Mayor Bill de Blasio has made Vision Zero, his quest to make New York’s streets safer and to reduce pedestrian and cyclist injuries, a centerpiece of his administration. But between rising cyclist fatalities and ongoing evidence that the NYPD is not quite on the same page, the Vision Zero brand has been looking a little tarnished of late.
Then, on Sunday, came the news in the New York Post that the NYPD and the Department of Transportation are actually removing two stretches of raised concrete medians along Eastern Parkway at the intersections of Brooklyn and Kingston avenues in Crown Heights.
Authorities say the medians were destroyed in anticipation of the West Indian Day Parade this weekend, when large vehicles and floats will process down Eastern Parkway from Schenectady Avenue to Grand Army Plaza.
The Post story quotes community members frustrated that they weren’t consulted about the removal of the medians, which only went in eight months ago, after more than a decade of agitation and planning for safer routes to nearby schools. The removal of the medians is made more inexplicable by the fact that as Streetsblog notes, similar safety medians elsewhere on the parade route are not being removed.
Organizers for the parade told the Voice they had nothing to do with the decision. “We did not ask anybody to do anything,” said Jean Alexander, Secretary of the Board of Directors of the West Indian American Day Carnival Association. “I didn’t even know about the medians.”
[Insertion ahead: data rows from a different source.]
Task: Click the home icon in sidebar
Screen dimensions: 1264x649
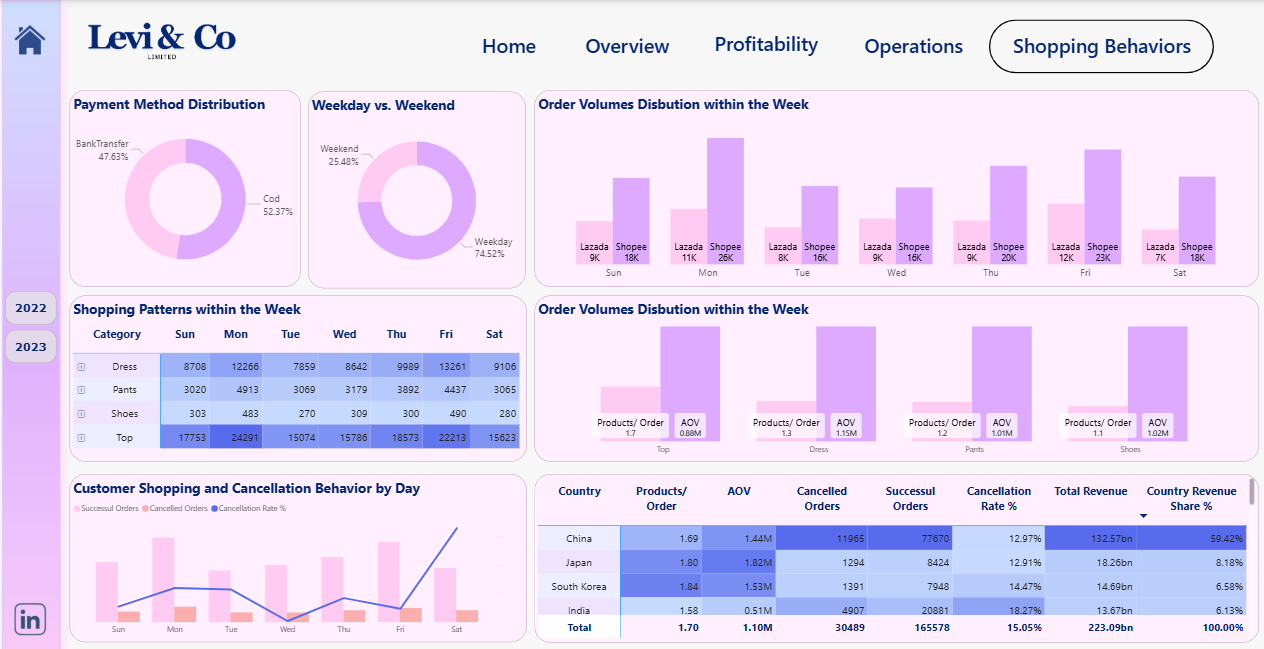Action: 30,40
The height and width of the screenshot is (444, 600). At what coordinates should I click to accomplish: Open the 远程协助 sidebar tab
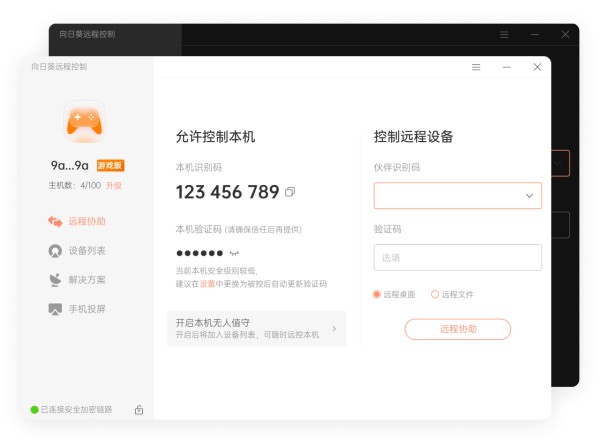(x=77, y=221)

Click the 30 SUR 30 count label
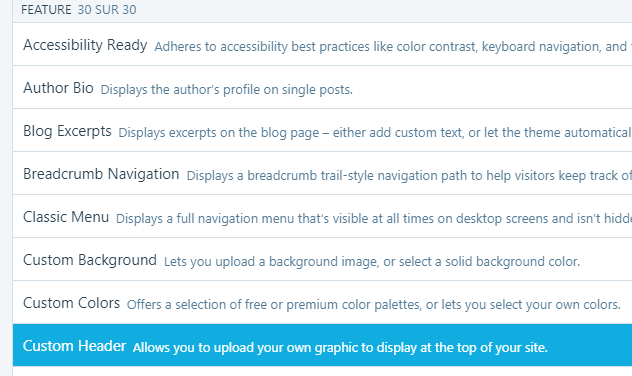pos(107,10)
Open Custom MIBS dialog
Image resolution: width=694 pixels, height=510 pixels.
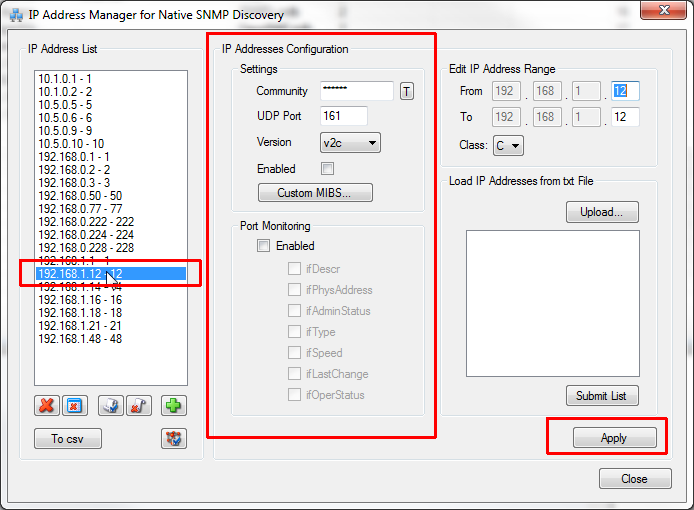(316, 192)
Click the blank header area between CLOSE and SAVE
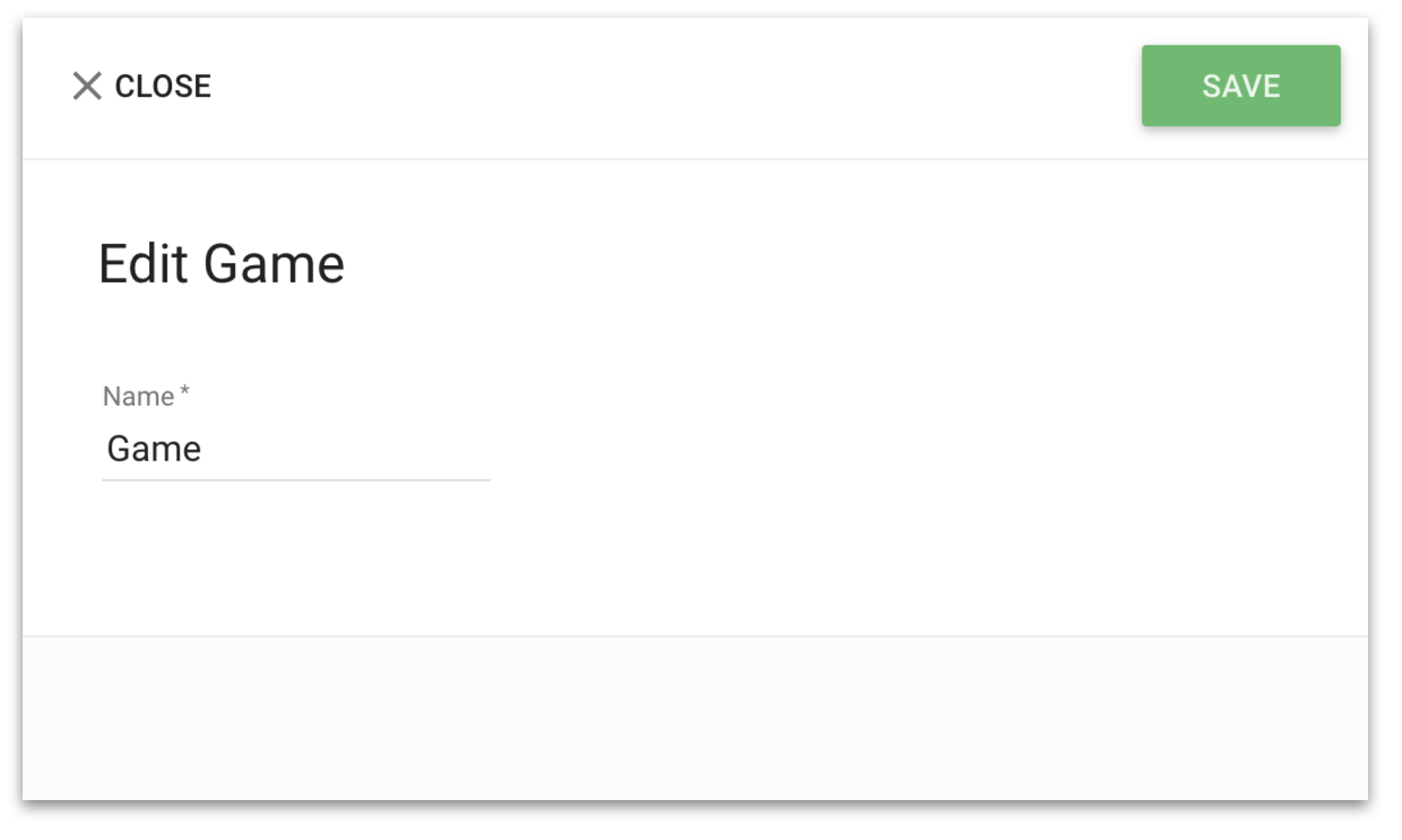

The Department of Transportation did not respond to specific questions about the removal of the medians, instead offering this statement: “Due to safety concerns involving parade participants and large vehicles during the upcoming annual West Indian Day Parade, DOT (in coordination with NYPD) has removed two islands along Eastern Parkway. We are looking at potential replacement treatments in the area and for the long term.”
The NYPD did not respond to questions at all.
In the absence of more information, safety advocates are confused. “We don’t understand how this decision was made,” said Paul Steely White, Executive Director of Transportation Alternatives. “We don’t understand the rationale for not putting safety first.”
But while various measures passed by City Council over the years require that the city consult with local communities before they install safety measures like bike lanes, there’s nothing to stop the city from removing safety features as it wishes. For that reason, White says, the best we can do is hope the Department of Transportation reinstalls the medians or some other safety feature in short order.
“We need to make sure that not a day passes after the parade that exposes pedestrians to the proven hazards at those dangerous intersections,” White said. “The community fought very hard for those improvements, and not to reinstall something similar immediately after the parade is to really make a mockery of Vision Zero.”